_What to produce_
Will you return, word for word, only the lines from the top of the data below down to and including the one with "Task: Click the stop square button"?

[Dataset entries]

----

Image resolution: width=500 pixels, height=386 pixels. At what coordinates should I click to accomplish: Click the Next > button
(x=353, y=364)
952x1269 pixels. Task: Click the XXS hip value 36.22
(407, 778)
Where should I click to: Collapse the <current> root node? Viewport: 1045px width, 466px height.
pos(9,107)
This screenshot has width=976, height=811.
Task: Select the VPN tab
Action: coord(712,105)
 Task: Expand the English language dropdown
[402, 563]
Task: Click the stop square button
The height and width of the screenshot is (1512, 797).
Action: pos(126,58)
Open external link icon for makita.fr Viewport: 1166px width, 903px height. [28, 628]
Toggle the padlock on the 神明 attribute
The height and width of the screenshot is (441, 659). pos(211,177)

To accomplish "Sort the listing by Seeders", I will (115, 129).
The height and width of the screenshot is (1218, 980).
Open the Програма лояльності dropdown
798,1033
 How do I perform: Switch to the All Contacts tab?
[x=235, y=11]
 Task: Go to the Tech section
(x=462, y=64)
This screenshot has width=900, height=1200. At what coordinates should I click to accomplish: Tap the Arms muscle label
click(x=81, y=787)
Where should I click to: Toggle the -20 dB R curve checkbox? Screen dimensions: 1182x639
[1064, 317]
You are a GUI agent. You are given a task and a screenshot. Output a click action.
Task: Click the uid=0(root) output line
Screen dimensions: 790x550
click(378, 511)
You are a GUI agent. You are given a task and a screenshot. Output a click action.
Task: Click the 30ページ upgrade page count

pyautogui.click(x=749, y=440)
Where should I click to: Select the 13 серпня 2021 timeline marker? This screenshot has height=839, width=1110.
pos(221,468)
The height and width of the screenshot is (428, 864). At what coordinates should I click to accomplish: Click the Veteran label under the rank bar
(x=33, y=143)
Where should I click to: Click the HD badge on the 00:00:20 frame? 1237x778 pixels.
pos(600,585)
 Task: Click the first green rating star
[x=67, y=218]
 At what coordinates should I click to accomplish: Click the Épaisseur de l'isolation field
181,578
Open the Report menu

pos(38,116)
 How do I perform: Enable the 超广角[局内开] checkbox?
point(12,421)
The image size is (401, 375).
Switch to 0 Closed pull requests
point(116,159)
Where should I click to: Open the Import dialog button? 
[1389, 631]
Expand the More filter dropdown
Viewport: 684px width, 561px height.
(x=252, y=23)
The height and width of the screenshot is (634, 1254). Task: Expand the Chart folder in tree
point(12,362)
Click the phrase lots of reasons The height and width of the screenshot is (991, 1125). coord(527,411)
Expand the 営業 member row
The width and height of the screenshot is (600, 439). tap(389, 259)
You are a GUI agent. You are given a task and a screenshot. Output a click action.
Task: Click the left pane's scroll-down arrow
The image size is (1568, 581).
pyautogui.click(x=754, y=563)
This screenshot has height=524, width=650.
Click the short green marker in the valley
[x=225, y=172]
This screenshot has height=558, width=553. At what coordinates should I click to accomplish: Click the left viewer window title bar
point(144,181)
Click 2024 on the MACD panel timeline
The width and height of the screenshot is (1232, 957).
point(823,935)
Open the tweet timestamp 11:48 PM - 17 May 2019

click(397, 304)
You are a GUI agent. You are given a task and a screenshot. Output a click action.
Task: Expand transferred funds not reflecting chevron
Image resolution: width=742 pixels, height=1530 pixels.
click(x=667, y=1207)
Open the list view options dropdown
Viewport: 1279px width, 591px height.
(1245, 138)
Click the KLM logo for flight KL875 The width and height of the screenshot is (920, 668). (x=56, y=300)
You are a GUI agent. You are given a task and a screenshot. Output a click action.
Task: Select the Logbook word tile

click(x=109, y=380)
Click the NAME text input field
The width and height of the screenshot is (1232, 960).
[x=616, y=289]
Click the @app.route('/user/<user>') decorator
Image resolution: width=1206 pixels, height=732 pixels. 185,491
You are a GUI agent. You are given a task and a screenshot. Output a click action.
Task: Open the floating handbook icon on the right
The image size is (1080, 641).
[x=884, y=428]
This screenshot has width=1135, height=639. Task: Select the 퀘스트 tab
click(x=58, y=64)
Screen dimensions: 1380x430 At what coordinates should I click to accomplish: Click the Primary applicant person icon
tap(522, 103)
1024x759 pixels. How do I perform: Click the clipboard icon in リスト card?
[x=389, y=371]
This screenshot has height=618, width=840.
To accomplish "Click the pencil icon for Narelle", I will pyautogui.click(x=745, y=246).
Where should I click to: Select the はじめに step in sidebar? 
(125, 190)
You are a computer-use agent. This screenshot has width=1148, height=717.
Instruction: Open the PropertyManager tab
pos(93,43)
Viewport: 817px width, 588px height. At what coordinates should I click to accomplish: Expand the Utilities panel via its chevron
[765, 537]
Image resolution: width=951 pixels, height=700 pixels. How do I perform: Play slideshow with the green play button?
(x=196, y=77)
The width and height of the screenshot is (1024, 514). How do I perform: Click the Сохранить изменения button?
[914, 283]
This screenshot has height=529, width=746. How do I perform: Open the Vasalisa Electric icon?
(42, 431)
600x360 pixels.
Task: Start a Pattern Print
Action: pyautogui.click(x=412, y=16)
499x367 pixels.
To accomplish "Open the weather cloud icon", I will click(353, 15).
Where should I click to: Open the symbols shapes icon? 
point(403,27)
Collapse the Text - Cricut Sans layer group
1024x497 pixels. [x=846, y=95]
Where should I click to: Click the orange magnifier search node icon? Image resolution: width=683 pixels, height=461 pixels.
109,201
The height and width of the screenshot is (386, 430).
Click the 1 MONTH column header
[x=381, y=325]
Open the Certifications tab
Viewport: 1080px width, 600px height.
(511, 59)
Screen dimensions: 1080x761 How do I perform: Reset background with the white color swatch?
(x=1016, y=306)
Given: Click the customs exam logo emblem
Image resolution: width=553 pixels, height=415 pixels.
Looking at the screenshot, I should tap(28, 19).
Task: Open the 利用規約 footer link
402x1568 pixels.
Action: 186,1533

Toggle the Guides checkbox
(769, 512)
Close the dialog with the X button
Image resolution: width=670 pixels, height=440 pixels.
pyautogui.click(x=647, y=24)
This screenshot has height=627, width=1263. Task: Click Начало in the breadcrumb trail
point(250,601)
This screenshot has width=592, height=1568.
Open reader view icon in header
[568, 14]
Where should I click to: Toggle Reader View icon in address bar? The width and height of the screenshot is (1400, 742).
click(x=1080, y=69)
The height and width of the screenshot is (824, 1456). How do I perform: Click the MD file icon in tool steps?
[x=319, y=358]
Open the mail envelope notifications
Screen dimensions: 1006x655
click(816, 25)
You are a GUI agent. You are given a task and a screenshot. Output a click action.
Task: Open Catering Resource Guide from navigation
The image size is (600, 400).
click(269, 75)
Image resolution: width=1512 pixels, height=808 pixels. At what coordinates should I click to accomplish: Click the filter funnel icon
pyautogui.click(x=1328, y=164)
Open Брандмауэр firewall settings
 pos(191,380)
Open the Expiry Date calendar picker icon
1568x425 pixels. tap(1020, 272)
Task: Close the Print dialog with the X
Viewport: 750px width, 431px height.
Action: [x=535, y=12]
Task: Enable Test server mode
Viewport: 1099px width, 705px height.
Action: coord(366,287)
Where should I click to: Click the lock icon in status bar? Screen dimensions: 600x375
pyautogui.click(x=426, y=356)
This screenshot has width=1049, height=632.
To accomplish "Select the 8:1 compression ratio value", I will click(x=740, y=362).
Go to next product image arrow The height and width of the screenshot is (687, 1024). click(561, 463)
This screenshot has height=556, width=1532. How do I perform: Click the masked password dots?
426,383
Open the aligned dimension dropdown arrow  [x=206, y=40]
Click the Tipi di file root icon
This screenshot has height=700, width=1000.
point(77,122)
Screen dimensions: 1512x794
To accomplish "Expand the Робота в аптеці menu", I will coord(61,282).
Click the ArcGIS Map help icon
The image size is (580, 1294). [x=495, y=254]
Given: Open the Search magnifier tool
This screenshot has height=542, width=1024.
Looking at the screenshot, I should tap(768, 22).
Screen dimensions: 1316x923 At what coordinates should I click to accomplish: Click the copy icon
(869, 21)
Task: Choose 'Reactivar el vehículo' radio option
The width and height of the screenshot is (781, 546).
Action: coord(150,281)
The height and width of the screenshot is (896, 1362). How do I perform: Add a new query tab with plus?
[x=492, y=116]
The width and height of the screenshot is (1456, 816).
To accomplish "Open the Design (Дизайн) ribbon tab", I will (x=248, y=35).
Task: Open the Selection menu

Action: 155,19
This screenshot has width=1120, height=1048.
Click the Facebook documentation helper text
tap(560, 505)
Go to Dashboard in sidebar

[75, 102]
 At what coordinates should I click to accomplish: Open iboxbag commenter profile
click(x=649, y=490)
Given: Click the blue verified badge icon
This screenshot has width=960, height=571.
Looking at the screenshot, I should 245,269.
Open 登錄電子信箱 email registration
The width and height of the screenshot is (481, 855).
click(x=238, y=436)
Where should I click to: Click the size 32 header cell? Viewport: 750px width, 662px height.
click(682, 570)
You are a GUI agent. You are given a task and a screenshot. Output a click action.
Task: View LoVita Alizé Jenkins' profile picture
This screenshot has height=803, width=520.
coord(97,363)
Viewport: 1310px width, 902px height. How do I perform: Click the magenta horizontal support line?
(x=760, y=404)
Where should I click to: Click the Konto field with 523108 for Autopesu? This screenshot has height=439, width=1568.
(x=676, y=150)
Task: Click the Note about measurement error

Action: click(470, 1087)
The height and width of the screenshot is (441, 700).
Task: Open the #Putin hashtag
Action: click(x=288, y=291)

----

_Solution to the exercise_
Image resolution: width=500 pixels, height=386 pixels. At what coordinates should I click to accomplish: Click the Next > button
(x=353, y=364)
952x1269 pixels. Task: Click the XXS hip value 36.22
(407, 778)
Where should I click to: Collapse the <current> root node? Viewport: 1045px width, 466px height.
pos(9,107)
This screenshot has width=976, height=811.
Task: Select the VPN tab
Action: coord(712,105)
 Task: Expand the English language dropdown
[402, 563]
Task: Click the stop square button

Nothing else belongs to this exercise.